Assimilating time-lapse seismic data in the presence of significant spatially correlated model errors

Time-lapse seismic data is becoming a common information source in reservoir model calibration workflows to improve production forecasts. The standard process compares a forward model's results with the observed data to update the model's parameters from the existing deviations. Ensemble-based methods are popular choices for this process. However, the so-called forward model is always a simplification of the real phenomena. These simplifications may significatively influence the relation between simulated and observed data and possibly yield inconsistent updates of the parameters and uncertainty underestimation. In the conventional approach for this problem, the so-called strong-constraint formulation neglects the model's limitations, causing unphysical updates of the parameters to reduce the distance between simulated and observed data. In this work, we propose a methodology to apply a weak-constraint formulation to the time-lapse seismic data assimilation to mitigate the above problem. We consider the forward model error with an additive term and update it during the data assimilation workflow. By adopting this approach, we reduce the impact of the model errors in the calibrated parameters. Also, the proposed methodology handles model bias as a type of general model error. The inclusion of the additive term weakens the updates of the model due to the time-lapse seismic data. We show that this procedure significantly benefits the data assimilation results when there are substantial spatially correlated model errors, and it has a minor impact when applied to a low-error case.

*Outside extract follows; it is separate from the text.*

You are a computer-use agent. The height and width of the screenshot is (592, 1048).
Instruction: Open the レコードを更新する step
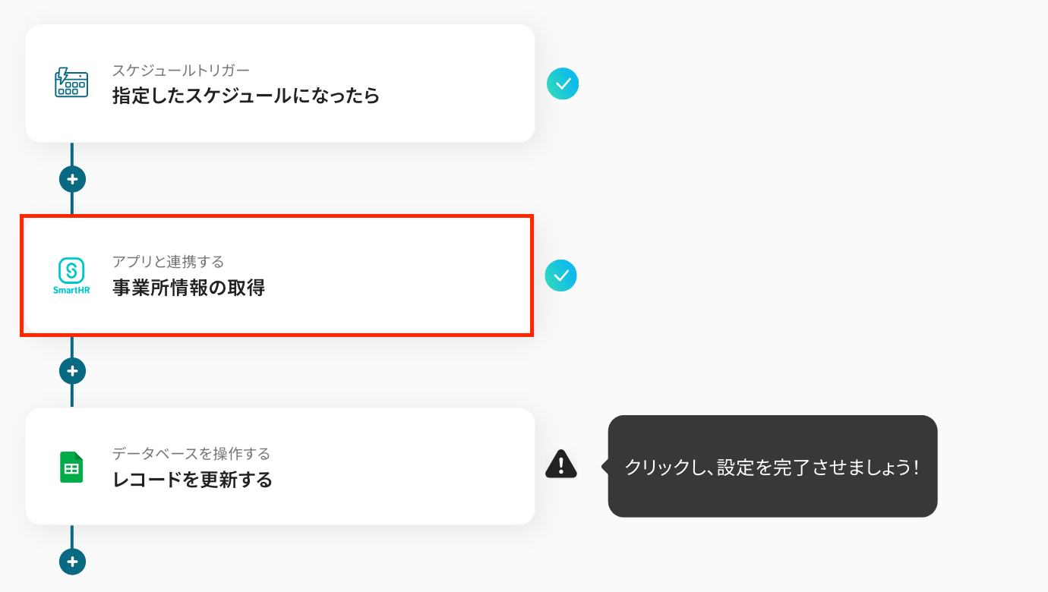[192, 480]
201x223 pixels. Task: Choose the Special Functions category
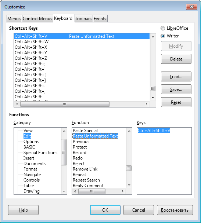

We apply the proposed method to assimilate time-lapse seismic data using the Ensemble Smoother with Multiple Data Assimilations in a simple 2D case and in a realistic benchmark synthetic case based on a real offshore reservoir. In the former case, we consider model error related to the pressure sensitivity in the petroelastic model. In the latter, we consider a realistic synthetic time-lapse seismic and the correlated errors result from seismic modeling and inversion. Moreover, in the latter, we also assimilate well data. The results indicate that our methodology improved the reservoir characterization and the production forecast using relatively low-resolution time-lapse seismic data.